Try it:
Once you find the line containing "Surabaya Pagi TV (64, 2472)" in the data below, copy it and each following line exactly, up to and including the line containing "Komisi C DPRD", and nothing else.
◇ ◇ ◇ ◇
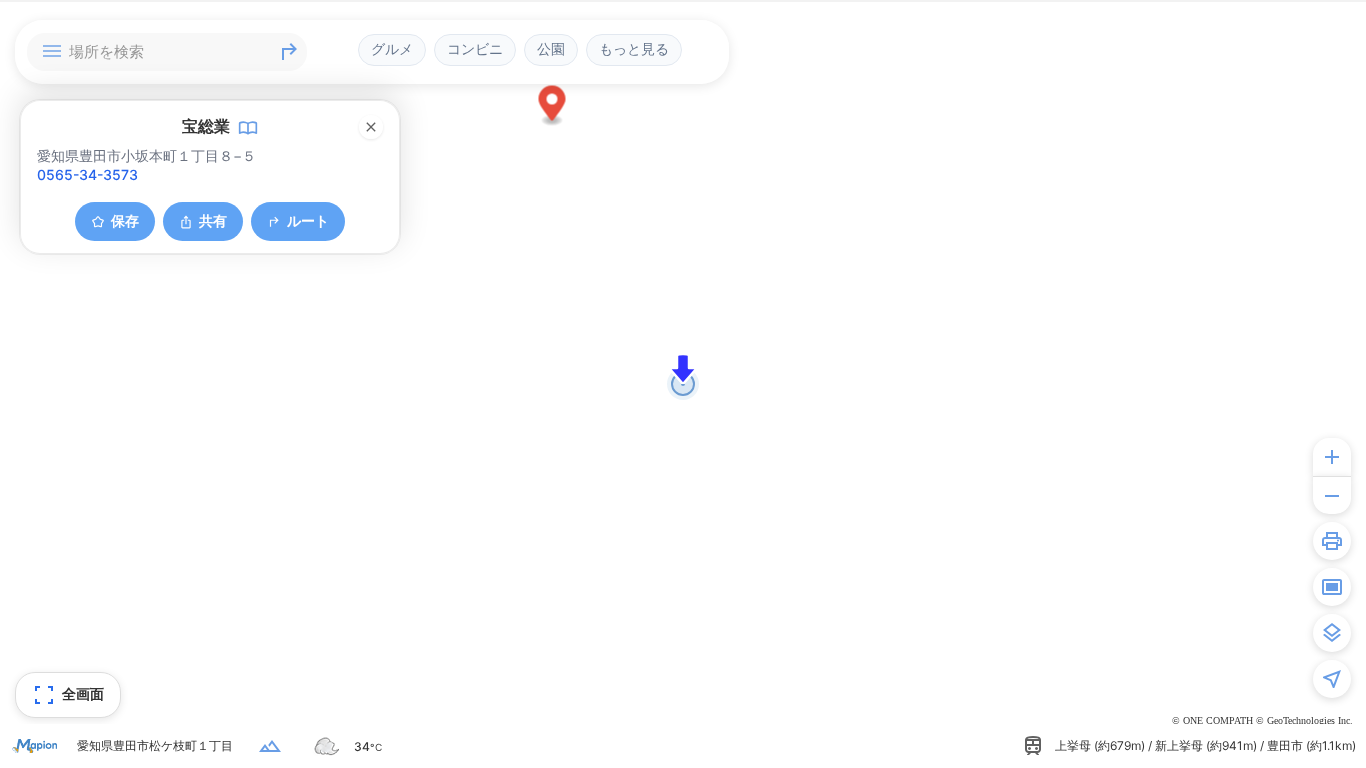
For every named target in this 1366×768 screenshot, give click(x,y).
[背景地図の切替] (1332, 633)
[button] (552, 106)
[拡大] (1332, 457)
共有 (213, 220)
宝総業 (206, 126)
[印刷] (1332, 541)
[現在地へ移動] (1332, 679)
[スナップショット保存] (1332, 587)
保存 (125, 220)
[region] (683, 384)
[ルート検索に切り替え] (289, 52)
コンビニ (475, 49)
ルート (308, 220)
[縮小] (1332, 495)
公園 (551, 49)
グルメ (392, 49)
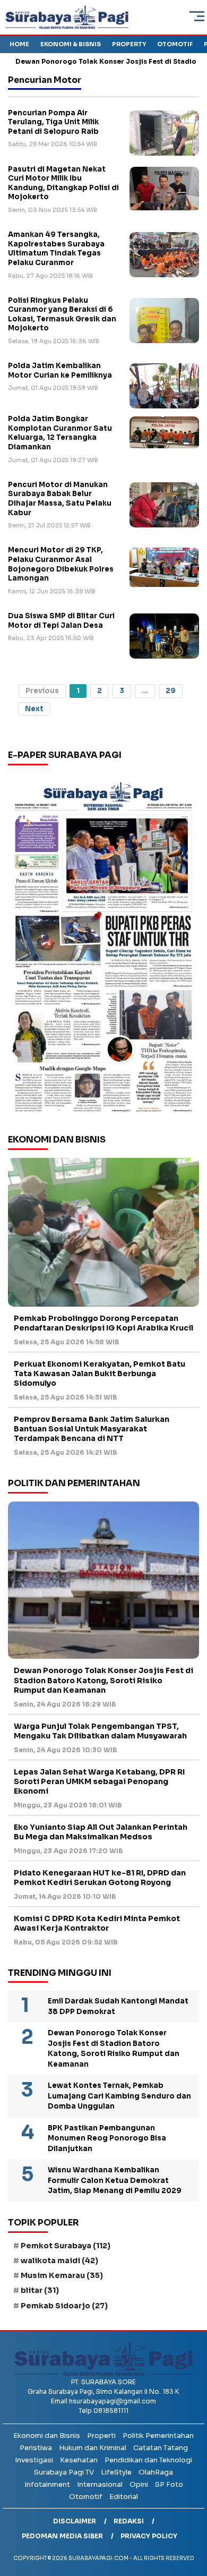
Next (34, 708)
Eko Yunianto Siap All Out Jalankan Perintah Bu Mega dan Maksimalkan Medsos (100, 1831)
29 (171, 690)
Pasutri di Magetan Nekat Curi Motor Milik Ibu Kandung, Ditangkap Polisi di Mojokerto (63, 183)
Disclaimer (74, 2521)
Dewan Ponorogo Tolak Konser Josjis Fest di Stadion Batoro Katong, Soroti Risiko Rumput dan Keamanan (103, 1680)
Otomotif (175, 44)
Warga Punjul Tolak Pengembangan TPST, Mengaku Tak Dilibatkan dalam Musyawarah (100, 1731)
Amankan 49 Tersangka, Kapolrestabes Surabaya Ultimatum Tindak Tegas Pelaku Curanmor (56, 248)
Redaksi (129, 2521)
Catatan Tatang (160, 2447)
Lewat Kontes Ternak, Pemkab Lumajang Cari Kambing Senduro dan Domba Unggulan (119, 2096)
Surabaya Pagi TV (64, 2472)
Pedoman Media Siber (62, 2536)
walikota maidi (59, 2260)
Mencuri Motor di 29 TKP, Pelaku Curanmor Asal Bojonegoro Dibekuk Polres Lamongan (61, 564)
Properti (101, 2435)
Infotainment (47, 2484)
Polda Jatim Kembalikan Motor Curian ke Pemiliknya (60, 370)
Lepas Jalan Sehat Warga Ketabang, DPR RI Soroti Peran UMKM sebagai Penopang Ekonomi (99, 1781)
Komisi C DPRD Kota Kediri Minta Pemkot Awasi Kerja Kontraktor (97, 1923)
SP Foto (169, 2484)
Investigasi (34, 2459)
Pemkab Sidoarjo (64, 2305)
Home (19, 44)
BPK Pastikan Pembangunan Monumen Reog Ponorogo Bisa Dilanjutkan (107, 2138)
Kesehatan (79, 2459)
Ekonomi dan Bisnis (46, 2435)
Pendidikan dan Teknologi (148, 2459)
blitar (40, 2290)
◇ ◇ ◇ ◇
Task solution:
Surabaya Pagi TV (64, 2472)
Pedoman Media Siber (62, 2536)
walikota maidi (59, 2260)
Mencuri Motor di 29 TKP, Pelaku Curanmor Asal Bojonegoro Dibekuk Polres Lamongan (61, 564)
Properti (101, 2435)
Infotainment (47, 2484)
Polda Jatim Kembalikan Motor Curian ke Pemiliknya (60, 370)
Lepas Jalan Sehat Warga Ketabang, DPR RI Soroti Peran UMKM sebagai Penopang Ekonomi (99, 1781)
Komisi C DPRD Kota Kediri Minta Pemkot Awasi Kerja Kontraktor (97, 1923)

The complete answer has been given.